| # Materialization |
| |
| Hamilton's driver allows for ad-hoc materialization. This enables you to take a DAG you already have, |
| and save your data to a set of custom locations/url. |
| |
| Note that these materializers are _isomorphic_ in nature to the |
| [@save_to](https://hamilton.dagworks.io/en/latest/reference/decorators/save_to/) |
| decorator. Materializers inject the additional node at runtime, modifying the |
| DAG to include a data saver node, and returning the metadata around materialization. |
| |
| This framework is meant to be highly pluggable. While the set of available data savers is currently |
| limited, we expect folks to build their own materializers (and, hopefully, contribute them back to the community!). |
| |
| |
| ## example |
| In this example we take the scikit-learn iris_loader pipeline, and materialize outputs to specific |
| locations through a driver call. We demonstrate: |
| |
| 1. Saving model parameters to a json file (using the default json materializer) |
| 2. Writing a custom data adapters for: |
| 1. Pickling a model to an object file |
| 2. Saving confusion matrices to a csv file |
| |
| See [run.py](run.py) for the full example. |
| |
| In this example we only pass literal values to the materializers.
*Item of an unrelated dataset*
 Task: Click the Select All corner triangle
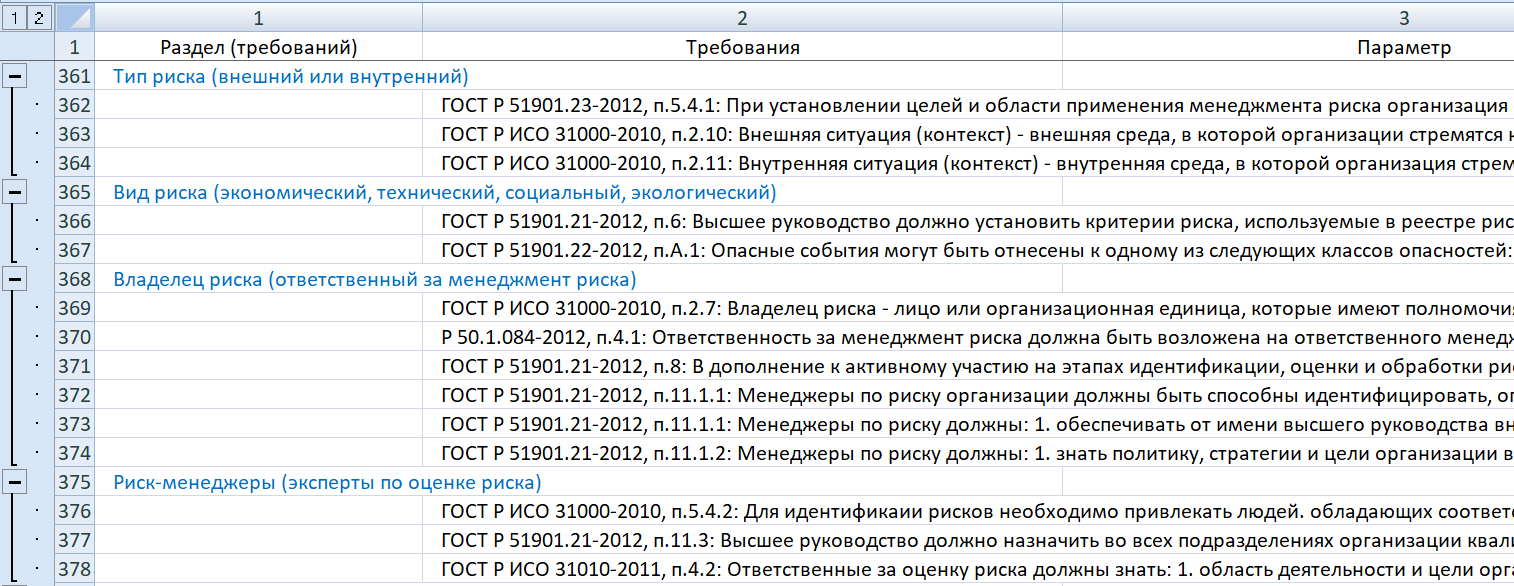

That said, you can use both `source` (to specify the source from an upstream node), |
| and `value` (which is the default) to specify literals. |
| |
| |
| ## `driver.materialize` |
| |
| This will be a high-level overview. For more details, |
| see [documentation](https://hamilton.dagworks.io/en/latest/reference/drivers/Driver/#hamilton.driver.Driver.materializehttps://hamilton.dagworks.io/en/latest/reference/drivers/Driver/#hamilton.driver.Driver.materialize). |
| |
| `driver.materialize()` does the following: |
| 1. Processes a list of materializers to create a new DAG |
| 2. Alters the output to include the materializer nodes |
| 3. Processes a list of "additional variables" (for debugging) to return intermediary data |
| 4. Executes the DAG, including the materializers |
| 5. Returns a tuple of (`materialization metadata`, `additional variables`) |
| |
| Materializers each consume: |
| 1. A `dependencies` list to materialize |
| 2. A (optional) `combine` parameter to combine the outputs of the dependencies |
| (this is required if there are multiple dependencies). This is a [ResultMixin](https://hamilton.dagworks.io/en/latest/concepts/customizing-execution/#result-builders) object |
| 3. an `id` parameter to identify the materializer, which serves as the nde name in the DAG |
| |
| Materializers are referenced by the `to` object in `hamilton.io.materialization`, which utilizes |
| dynamic dispatch to create the appropriate materializer. |
| |
| These refer to a `DataSaver`, which are keyed by a string (E.G `csv`). |
| Multiple data adapters can share the same key, each of which applies to a specific type |
| (E.G. pandas dataframe, numpy matrix, polars dataframe). New |
| data adapters are registered by calling `hamilton.registry.register_adapter` |
| |
| ## Custom Materializers |
| |
| To define a custom materializer, all you have to do is implement the `DataSaver` class |
| (which will allow use in `save_to` as well.) This is demonstrated in [custom_materializers.py](custom_materializers.py). |
| |
| ## `driver.materialize` vs `@save_to` |
| |
| `driver.materialize` is an ad-hoc form of `save_to`. You want to use this when you're developing, and |
| want to do ad-hoc materialization. When you have a production ETL, you can choose between `save_to` and `materialize`. |
| If the save location/structure is unlikely to change, then you might consider using `save_to`. Otherwise, `materialize` |
| is an idiomatic way of conducting the maerialization operations that cleanly separates side-effects from transformations. |